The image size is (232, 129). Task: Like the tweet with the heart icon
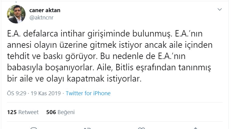pos(142,128)
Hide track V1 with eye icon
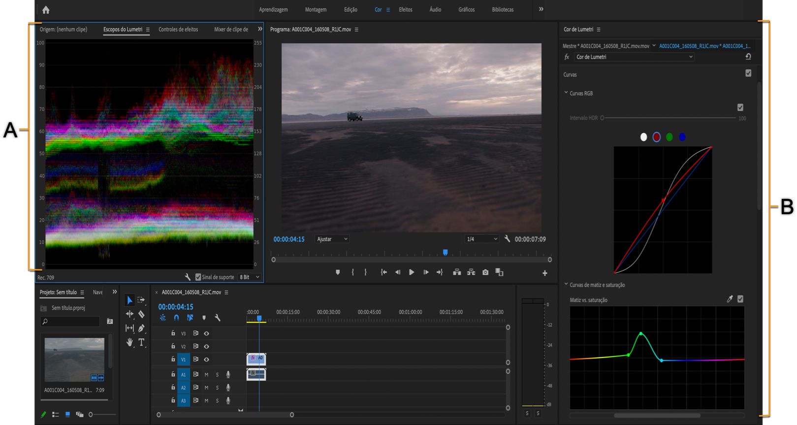Viewport: 797px width, 425px height. pyautogui.click(x=206, y=360)
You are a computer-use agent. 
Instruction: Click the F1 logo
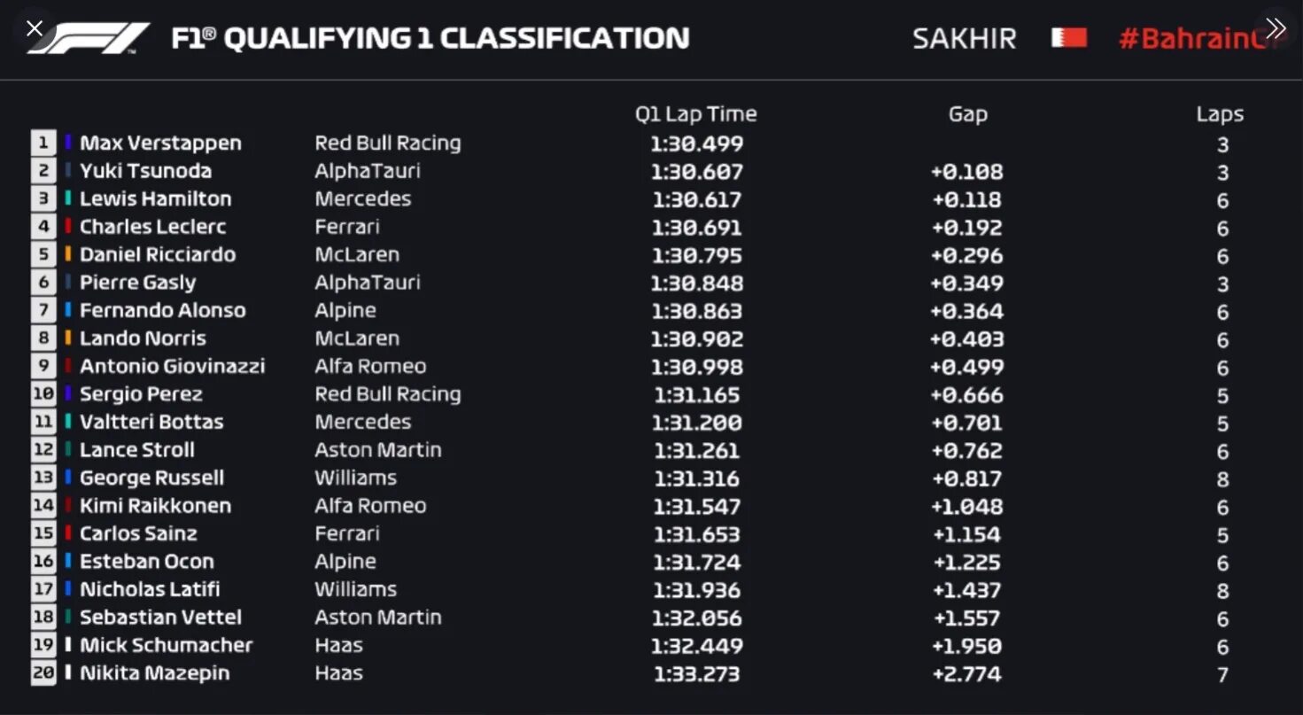89,38

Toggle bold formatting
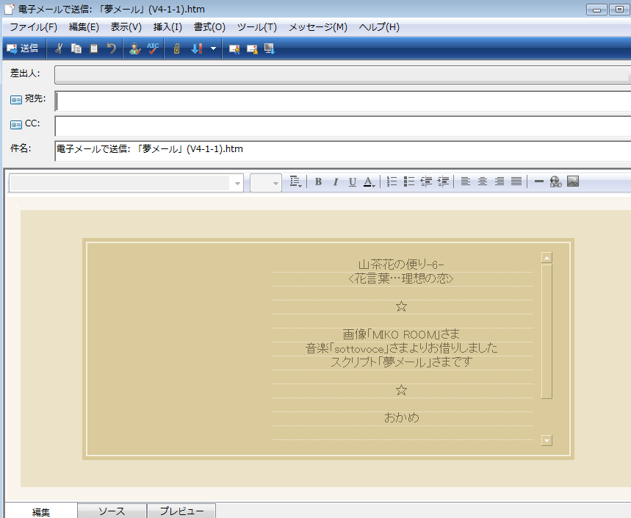point(318,181)
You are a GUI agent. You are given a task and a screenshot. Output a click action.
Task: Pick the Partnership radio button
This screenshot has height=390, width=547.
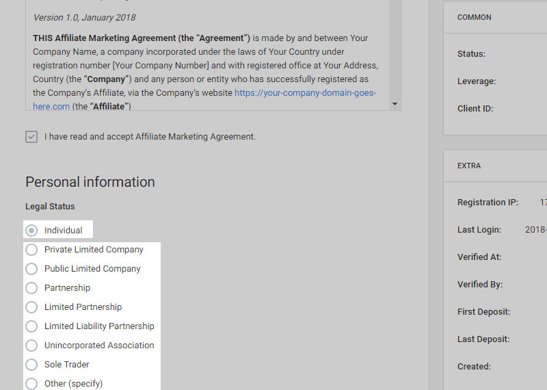(x=31, y=288)
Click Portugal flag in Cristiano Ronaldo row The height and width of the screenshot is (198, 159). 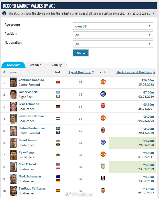[58, 82]
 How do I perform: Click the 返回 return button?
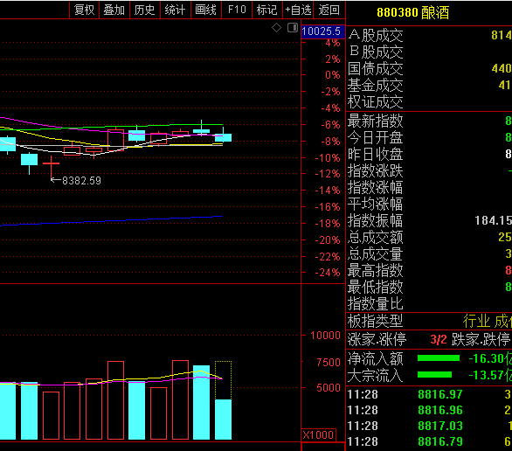[x=329, y=10]
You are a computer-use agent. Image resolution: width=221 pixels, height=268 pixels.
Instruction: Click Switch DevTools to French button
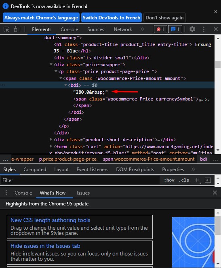[x=112, y=18]

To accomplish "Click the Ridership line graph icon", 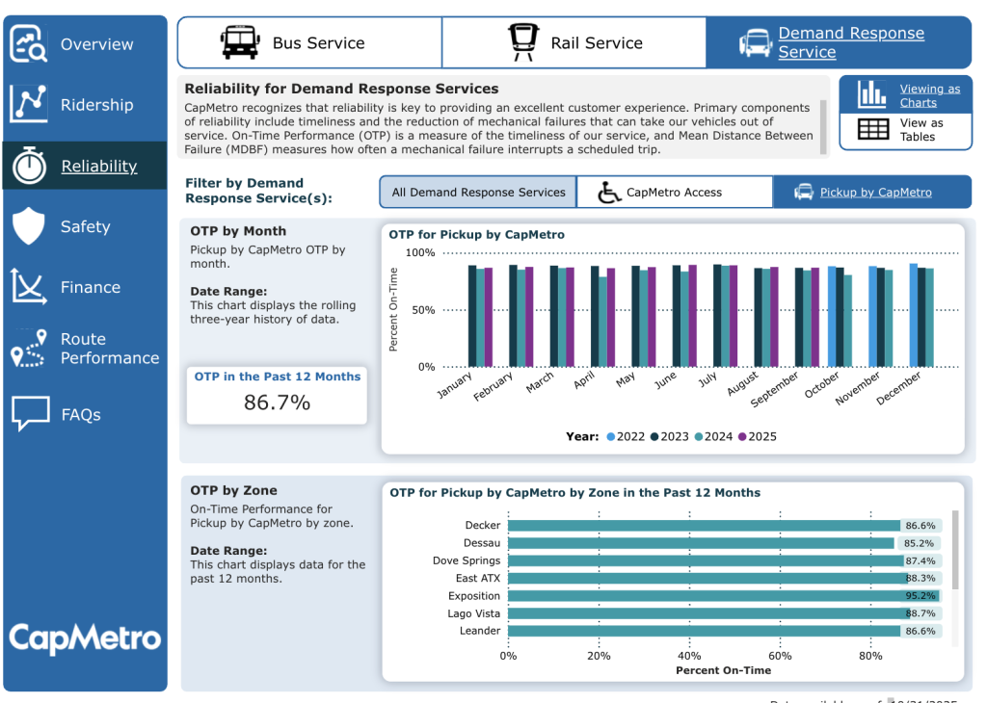I will click(29, 105).
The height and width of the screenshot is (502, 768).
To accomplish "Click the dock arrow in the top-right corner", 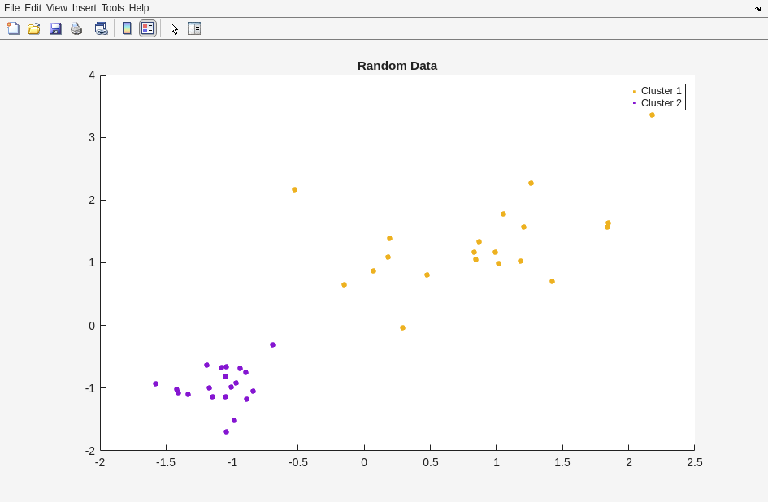I will click(x=757, y=9).
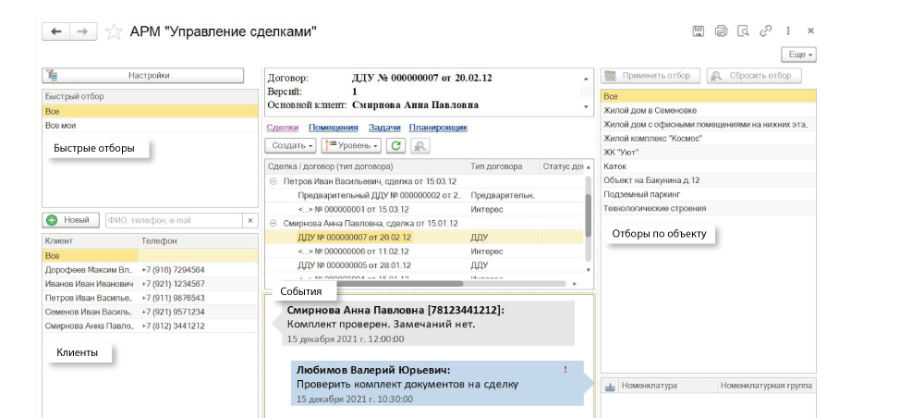Screen dimensions: 924x418
Task: Open the Еще menu
Action: [800, 55]
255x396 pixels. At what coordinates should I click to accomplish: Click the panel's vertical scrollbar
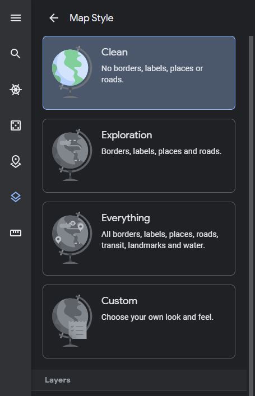pyautogui.click(x=251, y=215)
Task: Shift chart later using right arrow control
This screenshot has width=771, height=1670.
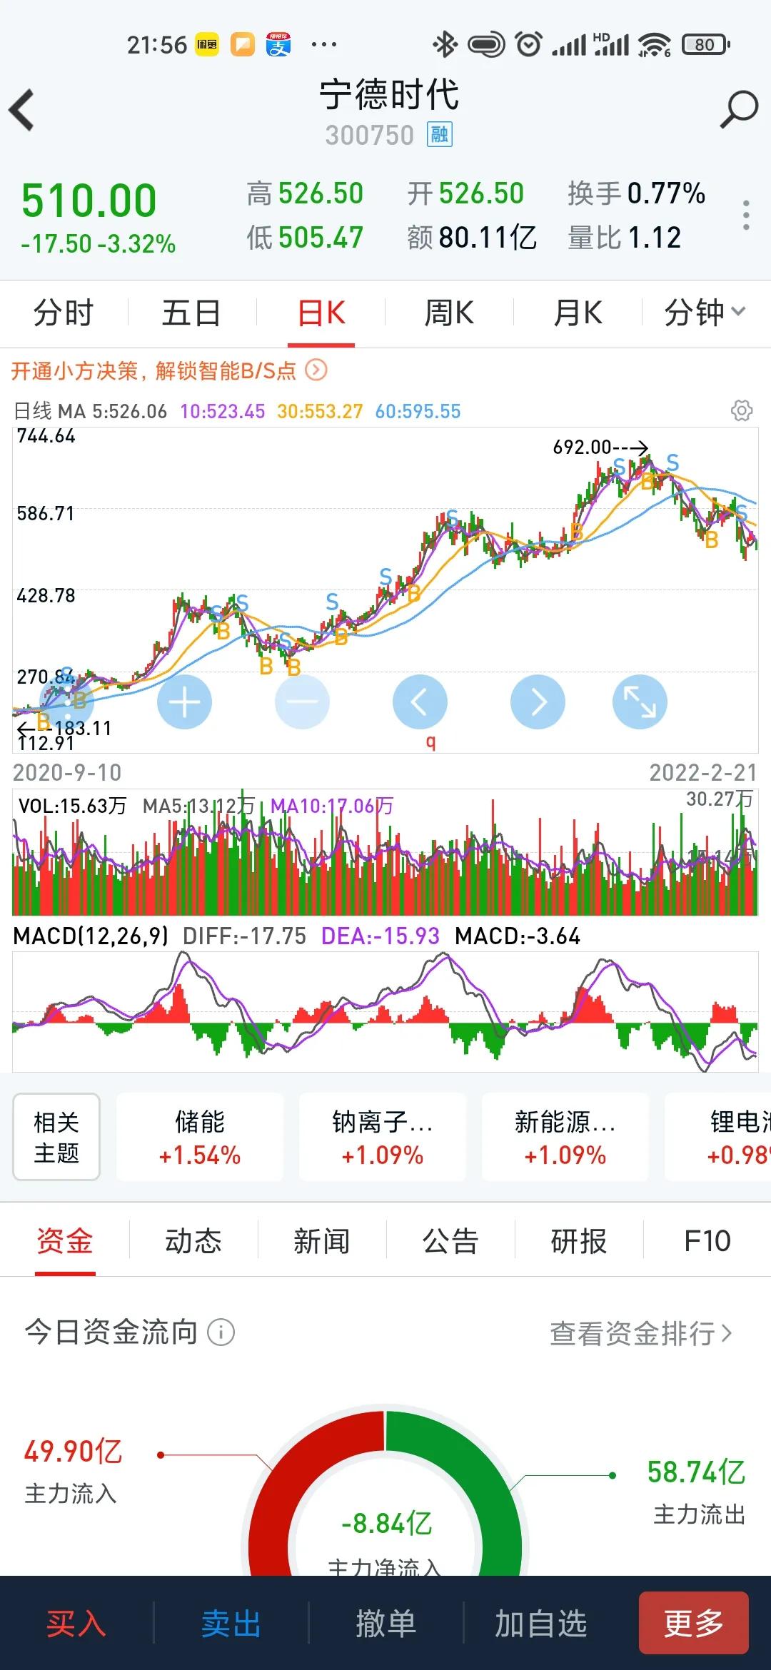Action: tap(538, 702)
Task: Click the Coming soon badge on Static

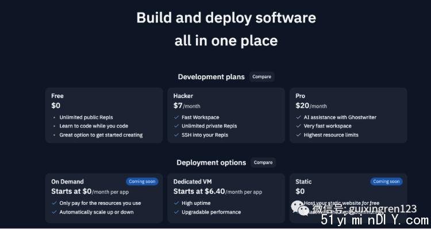Action: pos(386,181)
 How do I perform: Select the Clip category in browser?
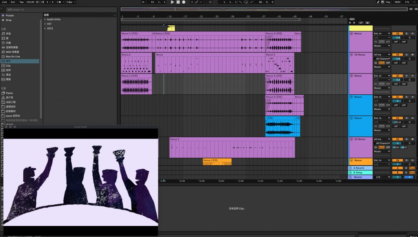click(8, 65)
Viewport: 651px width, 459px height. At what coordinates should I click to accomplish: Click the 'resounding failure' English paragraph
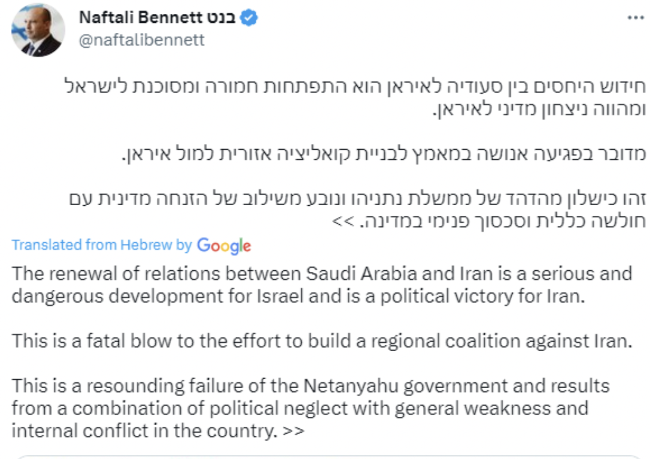point(310,408)
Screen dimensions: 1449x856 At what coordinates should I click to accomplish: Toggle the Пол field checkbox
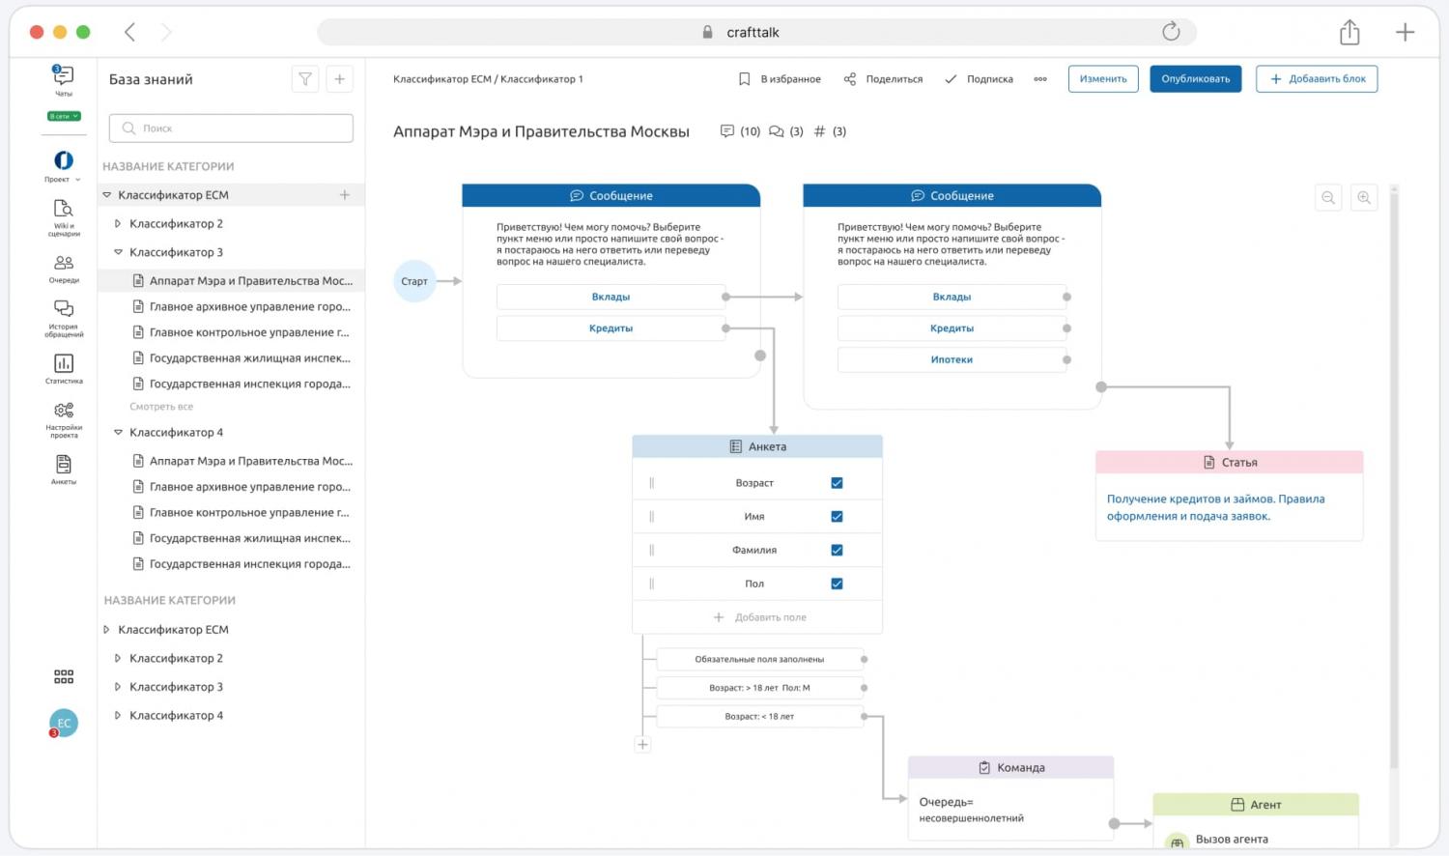coord(837,584)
▬▬▬▬▬▬▬▬▬▬
* _WORK REQUEST_
The lines from the one containing "Task: Shift chart" through the last line of the entries are to be copied exactly, both ends included, and the pictures are to be omitted.

* _TASK ANSWER_
Task: Shift chart later using right arrow control
This screenshot has width=771, height=1670.
Action: tap(538, 702)
Task: Click the Coming soon badge on Static

Action: pos(386,181)
 How do I perform: Select the Clip category in browser?
click(8, 65)
Viewport: 651px width, 459px height. At what coordinates should I click to accomplish: Click the 'resounding failure' English paragraph
point(310,408)
Screen dimensions: 1449x856 At what coordinates should I click to accomplish: Toggle the Пол field checkbox
coord(837,584)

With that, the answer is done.